-- begin --

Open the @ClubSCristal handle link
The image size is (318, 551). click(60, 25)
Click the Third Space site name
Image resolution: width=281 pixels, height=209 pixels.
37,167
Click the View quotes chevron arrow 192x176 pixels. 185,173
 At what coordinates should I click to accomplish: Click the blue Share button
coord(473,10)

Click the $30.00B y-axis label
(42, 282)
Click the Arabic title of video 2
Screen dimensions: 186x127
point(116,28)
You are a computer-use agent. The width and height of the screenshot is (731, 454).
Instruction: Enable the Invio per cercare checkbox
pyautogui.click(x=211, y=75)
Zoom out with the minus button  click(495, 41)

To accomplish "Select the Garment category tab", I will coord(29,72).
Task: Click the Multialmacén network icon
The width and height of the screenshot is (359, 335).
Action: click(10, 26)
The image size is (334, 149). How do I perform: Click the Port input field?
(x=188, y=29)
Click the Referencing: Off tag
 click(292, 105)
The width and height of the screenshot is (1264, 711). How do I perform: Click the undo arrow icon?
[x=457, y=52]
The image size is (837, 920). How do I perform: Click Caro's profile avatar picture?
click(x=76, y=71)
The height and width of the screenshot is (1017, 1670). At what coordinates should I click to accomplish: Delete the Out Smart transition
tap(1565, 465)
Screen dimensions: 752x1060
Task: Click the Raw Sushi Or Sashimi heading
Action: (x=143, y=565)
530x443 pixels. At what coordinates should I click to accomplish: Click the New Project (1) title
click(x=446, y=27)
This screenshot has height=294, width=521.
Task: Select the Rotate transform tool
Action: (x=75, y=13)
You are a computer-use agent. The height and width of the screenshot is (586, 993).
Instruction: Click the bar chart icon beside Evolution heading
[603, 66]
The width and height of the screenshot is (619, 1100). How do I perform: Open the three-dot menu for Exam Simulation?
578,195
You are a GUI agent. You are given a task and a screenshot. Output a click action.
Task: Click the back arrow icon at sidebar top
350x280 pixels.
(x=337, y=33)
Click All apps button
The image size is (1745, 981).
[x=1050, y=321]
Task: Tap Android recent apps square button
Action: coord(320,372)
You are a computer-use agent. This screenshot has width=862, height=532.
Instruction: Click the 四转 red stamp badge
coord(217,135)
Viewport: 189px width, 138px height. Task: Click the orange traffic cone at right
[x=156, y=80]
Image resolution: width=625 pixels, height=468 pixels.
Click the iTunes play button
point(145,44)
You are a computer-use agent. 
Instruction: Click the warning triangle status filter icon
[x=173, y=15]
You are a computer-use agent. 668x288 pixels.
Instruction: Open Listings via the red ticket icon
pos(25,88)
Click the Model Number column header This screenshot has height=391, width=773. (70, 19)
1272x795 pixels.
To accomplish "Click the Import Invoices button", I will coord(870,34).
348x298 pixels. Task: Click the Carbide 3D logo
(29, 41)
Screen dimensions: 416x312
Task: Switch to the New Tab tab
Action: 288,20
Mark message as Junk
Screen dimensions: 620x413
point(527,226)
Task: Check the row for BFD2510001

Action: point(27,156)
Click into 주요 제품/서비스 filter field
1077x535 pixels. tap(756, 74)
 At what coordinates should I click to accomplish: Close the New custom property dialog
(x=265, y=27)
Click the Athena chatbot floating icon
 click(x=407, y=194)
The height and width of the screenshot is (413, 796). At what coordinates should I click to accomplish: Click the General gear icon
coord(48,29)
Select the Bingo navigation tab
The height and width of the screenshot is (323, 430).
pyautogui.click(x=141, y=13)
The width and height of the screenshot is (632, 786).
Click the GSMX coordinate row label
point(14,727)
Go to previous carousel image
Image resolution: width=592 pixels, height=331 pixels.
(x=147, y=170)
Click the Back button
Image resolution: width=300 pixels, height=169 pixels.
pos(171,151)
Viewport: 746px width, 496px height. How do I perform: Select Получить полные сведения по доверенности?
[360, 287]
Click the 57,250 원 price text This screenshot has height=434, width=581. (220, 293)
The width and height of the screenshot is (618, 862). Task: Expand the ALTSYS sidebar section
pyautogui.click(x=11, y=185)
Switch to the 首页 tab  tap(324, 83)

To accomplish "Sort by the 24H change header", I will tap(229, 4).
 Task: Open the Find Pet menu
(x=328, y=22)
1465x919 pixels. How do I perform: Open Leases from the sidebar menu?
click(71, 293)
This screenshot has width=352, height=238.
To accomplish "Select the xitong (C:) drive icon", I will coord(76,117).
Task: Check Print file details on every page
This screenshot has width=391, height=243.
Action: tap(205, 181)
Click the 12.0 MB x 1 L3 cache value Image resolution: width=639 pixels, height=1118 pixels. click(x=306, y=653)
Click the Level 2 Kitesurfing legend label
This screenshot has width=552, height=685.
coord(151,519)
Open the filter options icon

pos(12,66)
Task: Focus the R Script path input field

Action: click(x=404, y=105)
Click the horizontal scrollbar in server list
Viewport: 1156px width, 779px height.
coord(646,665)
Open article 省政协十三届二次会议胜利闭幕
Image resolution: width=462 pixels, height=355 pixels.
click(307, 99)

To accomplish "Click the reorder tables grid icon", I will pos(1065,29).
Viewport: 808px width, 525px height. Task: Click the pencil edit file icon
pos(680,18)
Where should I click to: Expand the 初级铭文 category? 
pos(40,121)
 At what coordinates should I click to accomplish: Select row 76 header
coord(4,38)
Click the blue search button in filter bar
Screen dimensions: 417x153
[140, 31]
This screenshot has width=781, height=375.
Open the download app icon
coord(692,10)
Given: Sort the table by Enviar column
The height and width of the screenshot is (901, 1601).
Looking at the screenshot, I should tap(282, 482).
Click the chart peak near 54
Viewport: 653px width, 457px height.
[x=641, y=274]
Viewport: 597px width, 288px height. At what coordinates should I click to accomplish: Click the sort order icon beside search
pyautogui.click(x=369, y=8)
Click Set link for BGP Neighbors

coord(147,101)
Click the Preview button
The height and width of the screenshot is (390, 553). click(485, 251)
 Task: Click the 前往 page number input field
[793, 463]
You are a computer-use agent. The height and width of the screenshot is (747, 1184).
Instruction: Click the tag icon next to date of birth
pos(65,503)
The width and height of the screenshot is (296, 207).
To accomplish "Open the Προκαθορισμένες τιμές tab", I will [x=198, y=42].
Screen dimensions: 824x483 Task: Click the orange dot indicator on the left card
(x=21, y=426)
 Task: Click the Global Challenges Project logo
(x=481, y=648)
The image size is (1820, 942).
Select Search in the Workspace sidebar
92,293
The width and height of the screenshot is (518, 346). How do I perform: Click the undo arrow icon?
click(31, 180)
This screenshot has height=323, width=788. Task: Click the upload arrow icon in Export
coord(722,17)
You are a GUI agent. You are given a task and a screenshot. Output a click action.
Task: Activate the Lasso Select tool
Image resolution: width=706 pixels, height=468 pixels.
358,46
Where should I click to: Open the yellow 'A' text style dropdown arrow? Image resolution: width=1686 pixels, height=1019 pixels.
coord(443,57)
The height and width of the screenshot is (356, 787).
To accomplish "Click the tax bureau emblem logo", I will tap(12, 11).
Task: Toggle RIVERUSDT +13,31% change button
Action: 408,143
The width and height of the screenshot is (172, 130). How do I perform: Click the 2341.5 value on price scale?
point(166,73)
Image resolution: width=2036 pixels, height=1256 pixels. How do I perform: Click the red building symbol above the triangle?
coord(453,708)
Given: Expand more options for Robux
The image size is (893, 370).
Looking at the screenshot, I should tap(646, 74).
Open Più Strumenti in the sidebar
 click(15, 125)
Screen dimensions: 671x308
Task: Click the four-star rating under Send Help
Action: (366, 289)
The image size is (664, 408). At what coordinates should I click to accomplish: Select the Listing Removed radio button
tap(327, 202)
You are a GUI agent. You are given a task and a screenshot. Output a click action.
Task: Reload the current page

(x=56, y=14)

-- end --

Problem statement: Copy the items above again, swapping "How do I perform" for "How can I perform" wherever it occurs and keeping everything else identical.

Exercise output:
Open the @ClubSCristal handle link
The image size is (318, 551). click(60, 25)
Click the Third Space site name
Image resolution: width=281 pixels, height=209 pixels.
37,167
Click the View quotes chevron arrow 192x176 pixels. 185,173
 At what coordinates should I click to accomplish: Click the blue Share button
coord(473,10)

Click the $30.00B y-axis label
(42, 282)
Click the Arabic title of video 2
Screen dimensions: 186x127
point(116,28)
You are a computer-use agent. The width and height of the screenshot is (731, 454).
Instruction: Enable the Invio per cercare checkbox
pyautogui.click(x=211, y=75)
Zoom out with the minus button  click(495, 41)

To accomplish "Select the Garment category tab", I will coord(29,72).
Task: Click the Multialmacén network icon
The width and height of the screenshot is (359, 335).
Action: click(10, 26)
The image size is (334, 149). How can I perform: Click the Port input field?
(x=188, y=29)
Click the Referencing: Off tag
 click(292, 105)
The width and height of the screenshot is (1264, 711). How can I perform: Click the undo arrow icon?
[x=457, y=52]
The image size is (837, 920). How can I perform: Click Caro's profile avatar picture?
click(x=76, y=71)
The height and width of the screenshot is (1017, 1670). At what coordinates should I click to accomplish: Delete the Out Smart transition
tap(1565, 465)
Screen dimensions: 752x1060
Task: Click the Raw Sushi Or Sashimi heading
Action: (x=143, y=565)
530x443 pixels. At what coordinates should I click to accomplish: Click the New Project (1) title
click(x=446, y=27)
This screenshot has height=294, width=521.
Task: Select the Rotate transform tool
Action: (x=75, y=13)
You are a computer-use agent. The height and width of the screenshot is (586, 993).
Instruction: Click the bar chart icon beside Evolution heading
[603, 66]
The width and height of the screenshot is (619, 1100). How can I perform: Open the three-dot menu for Exam Simulation?
578,195
You are a GUI agent. You are given a task and a screenshot. Output a click action.
Task: Click the back arrow icon at sidebar top
350x280 pixels.
(x=337, y=33)
Click All apps button
The image size is (1745, 981).
[x=1050, y=321]
Task: Tap Android recent apps square button
Action: coord(320,372)
You are a computer-use agent. This screenshot has width=862, height=532.
Instruction: Click the 四转 red stamp badge
coord(217,135)
Viewport: 189px width, 138px height. Task: Click the orange traffic cone at right
[x=156, y=80]
Image resolution: width=625 pixels, height=468 pixels.
Click the iTunes play button
point(145,44)
You are a computer-use agent. 
Instruction: Click the warning triangle status filter icon
[x=173, y=15]
You are a computer-use agent. 668x288 pixels.
Instruction: Open Listings via the red ticket icon
pos(25,88)
Click the Model Number column header This screenshot has height=391, width=773. (70, 19)
1272x795 pixels.
To accomplish "Click the Import Invoices button", I will coord(870,34).
348x298 pixels. Task: Click the Carbide 3D logo
(29, 41)
Screen dimensions: 416x312
Task: Switch to the New Tab tab
Action: 288,20
Mark message as Junk
Screen dimensions: 620x413
point(527,226)
Task: Check the row for BFD2510001

Action: point(27,156)
Click into 주요 제품/서비스 filter field
1077x535 pixels. tap(756, 74)
 At what coordinates should I click to accomplish: Close the New custom property dialog
(x=265, y=27)
Click the Athena chatbot floating icon
 click(x=407, y=194)
The height and width of the screenshot is (413, 796). At what coordinates should I click to accomplish: Click the General gear icon
coord(48,29)
Select the Bingo navigation tab
The height and width of the screenshot is (323, 430).
pyautogui.click(x=141, y=13)
The width and height of the screenshot is (632, 786).
Click the GSMX coordinate row label
point(14,727)
Go to previous carousel image
Image resolution: width=592 pixels, height=331 pixels.
(x=147, y=170)
Click the Back button
Image resolution: width=300 pixels, height=169 pixels.
pos(171,151)
Viewport: 746px width, 496px height. How can I perform: Select Получить полные сведения по доверенности?
[360, 287]
Click the 57,250 원 price text This screenshot has height=434, width=581. (220, 293)
The width and height of the screenshot is (618, 862). Task: Expand the ALTSYS sidebar section
pyautogui.click(x=11, y=185)
Switch to the 首页 tab  tap(324, 83)

To accomplish "Sort by the 24H change header", I will tap(229, 4).
 Task: Open the Find Pet menu
(x=328, y=22)
1465x919 pixels. How can I perform: Open Leases from the sidebar menu?
click(71, 293)
This screenshot has width=352, height=238.
To accomplish "Select the xitong (C:) drive icon", I will coord(76,117).
Task: Check Print file details on every page
This screenshot has width=391, height=243.
Action: tap(205, 181)
Click the 12.0 MB x 1 L3 cache value Image resolution: width=639 pixels, height=1118 pixels. click(x=306, y=653)
Click the Level 2 Kitesurfing legend label
This screenshot has width=552, height=685.
coord(151,519)
Open the filter options icon

pos(12,66)
Task: Focus the R Script path input field

Action: click(x=404, y=105)
Click the horizontal scrollbar in server list
Viewport: 1156px width, 779px height.
coord(646,665)
Open article 省政协十三届二次会议胜利闭幕
Image resolution: width=462 pixels, height=355 pixels.
click(307, 99)

To accomplish "Click the reorder tables grid icon", I will pos(1065,29).
Viewport: 808px width, 525px height. Task: Click the pencil edit file icon
pos(680,18)
Where should I click to: Expand the 初级铭文 category? 
pos(40,121)
 At what coordinates should I click to accomplish: Select row 76 header
coord(4,38)
Click the blue search button in filter bar
Screen dimensions: 417x153
[140, 31]
This screenshot has width=781, height=375.
Open the download app icon
coord(692,10)
Given: Sort the table by Enviar column
The height and width of the screenshot is (901, 1601).
Looking at the screenshot, I should tap(282, 482).
Click the chart peak near 54
Viewport: 653px width, 457px height.
[x=641, y=274]
Viewport: 597px width, 288px height. At what coordinates should I click to accomplish: Click the sort order icon beside search
pyautogui.click(x=369, y=8)
Click Set link for BGP Neighbors

coord(147,101)
Click the Preview button
The height and width of the screenshot is (390, 553). click(485, 251)
 Task: Click the 前往 page number input field
[793, 463]
You are a computer-use agent. The height and width of the screenshot is (747, 1184).
Instruction: Click the tag icon next to date of birth
pos(65,503)
The width and height of the screenshot is (296, 207).
To accomplish "Open the Προκαθορισμένες τιμές tab", I will [x=198, y=42].
Screen dimensions: 824x483 Task: Click the orange dot indicator on the left card
(x=21, y=426)
 Task: Click the Global Challenges Project logo
(x=481, y=648)
The image size is (1820, 942).
Select Search in the Workspace sidebar
92,293
The width and height of the screenshot is (518, 346). How can I perform: Click the undo arrow icon?
click(31, 180)
This screenshot has height=323, width=788. Task: Click the upload arrow icon in Export
coord(722,17)
You are a GUI agent. You are given a task and a screenshot. Output a click action.
Task: Activate the Lasso Select tool
Image resolution: width=706 pixels, height=468 pixels.
358,46
Where should I click to: Open the yellow 'A' text style dropdown arrow? Image resolution: width=1686 pixels, height=1019 pixels.
coord(443,57)
The height and width of the screenshot is (356, 787).
To accomplish "Click the tax bureau emblem logo", I will tap(12, 11).
Task: Toggle RIVERUSDT +13,31% change button
Action: 408,143
The width and height of the screenshot is (172, 130). How can I perform: Click the 2341.5 value on price scale?
point(166,73)
Image resolution: width=2036 pixels, height=1256 pixels. How can I perform: Click the red building symbol above the triangle?
coord(453,708)
Given: Expand more options for Robux
The image size is (893, 370).
Looking at the screenshot, I should tap(646, 74).
Open Più Strumenti in the sidebar
 click(15, 125)
Screen dimensions: 671x308
Task: Click the four-star rating under Send Help
Action: (366, 289)
The image size is (664, 408). At what coordinates should I click to accomplish: Select the Listing Removed radio button
tap(327, 202)
You are a GUI agent. You are given a task and a screenshot. Output a click action.
Task: Reload the current page

(x=56, y=14)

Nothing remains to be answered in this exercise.